Strongly resistant to idealistic portrayals of the Indies, Affandi (1907 – 1990) is renowned for his commitment to honest expression. Rather than advocating a particular social ideology, he constantly challenged himself to depict the candid, everyday life of Indonesian people. This dedication was in line with his co-founding of Sanggar Pelukis Rakyat (People’s Painter Studio) in 1947, which encouraged members to pursue their ideas of authenticity in artmaking. With his unguarded style and bold subject matter, the Cirebon-born artist was one of Indonesia’s leading expressionist painters in the mid-20th century.
A manifestation of energetic lines and loose brushwork, Affandi’s artistic manner is recognised for its expressive tension.
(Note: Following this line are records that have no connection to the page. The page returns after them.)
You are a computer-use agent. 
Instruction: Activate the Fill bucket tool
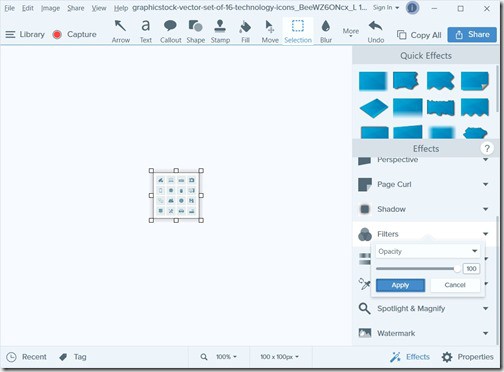245,31
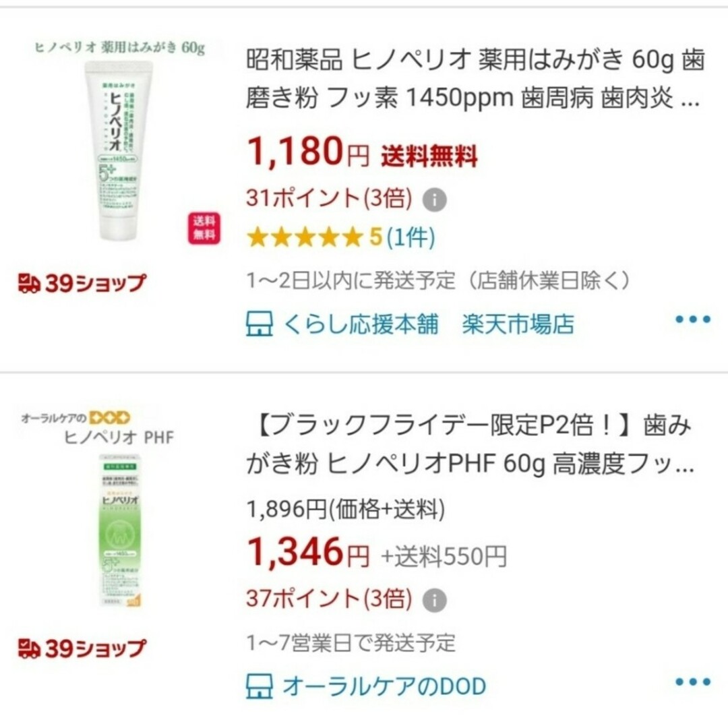
Task: Open the points info icon beside 31ポイント
Action: (x=434, y=200)

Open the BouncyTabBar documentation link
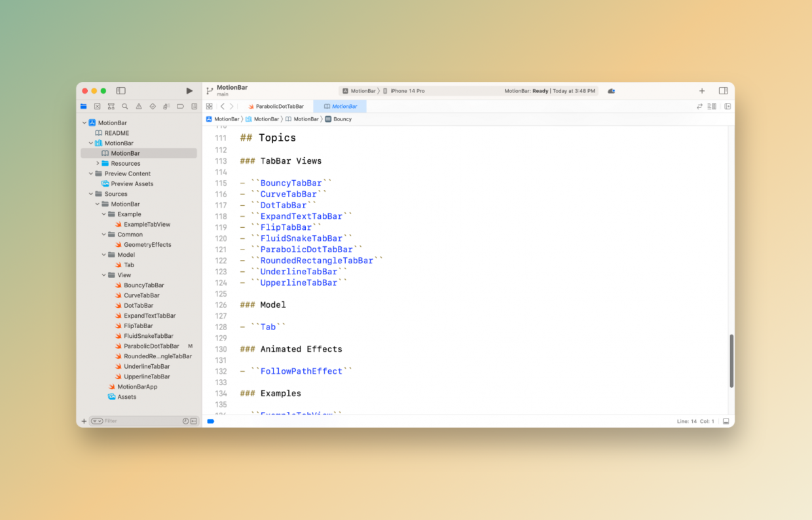(x=291, y=183)
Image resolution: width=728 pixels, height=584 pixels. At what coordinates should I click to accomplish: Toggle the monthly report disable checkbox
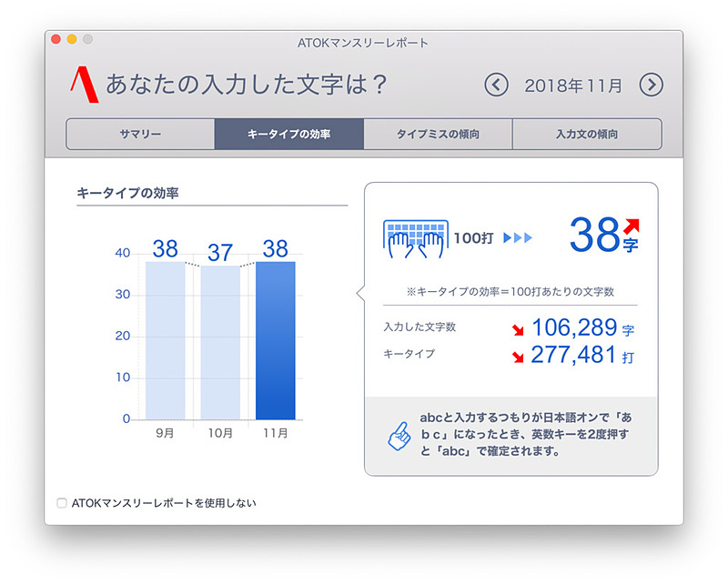point(61,501)
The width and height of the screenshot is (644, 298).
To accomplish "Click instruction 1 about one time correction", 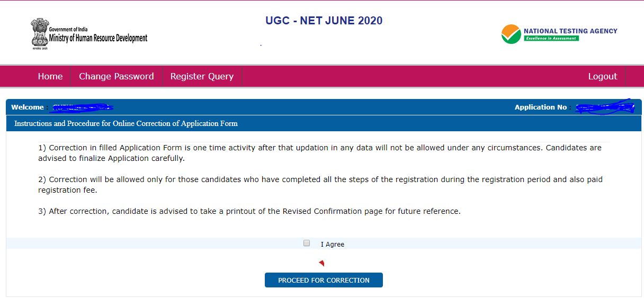I will click(319, 153).
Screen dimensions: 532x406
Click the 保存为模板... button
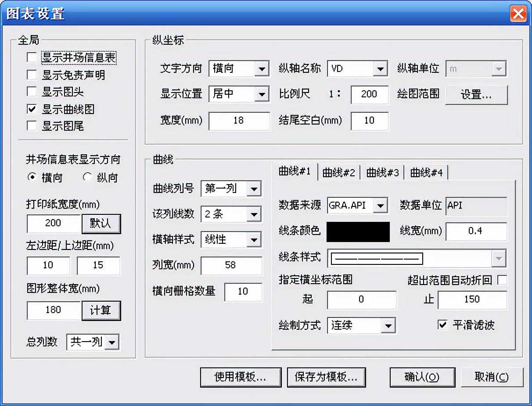pos(326,377)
With techniques such as applying paint directly from the tube, his spontaneous and curvilinear markings culminated in a fiercely dynamic sense of movement. The artist painted with immediacy and often completed an entire work in one sitting. Utilising a non-naturalistic colour palette, he illustrated a variety of Indonesian subjects such as fishing boats, dogs, markets, Balinese dancers and more.
Affandi travelled significantly throughout his artistic career. Having received a grant from the Indian government, he went to India and painted there from 1949 to 1951. Thereafter, he journeyed to Europe and exhibited his work at major cities such as Paris, London, Rome and Brussels. Many organisations also acknowledged his influence in the art world. Apart from being appointed as an Honorary Professor in Painting by Ohio State University in Columbus, he also received an honorary doctorate from the National University of Singapore in 1974 and the International Peace Award from the Dag Hammarskjöld Foundation in 1977.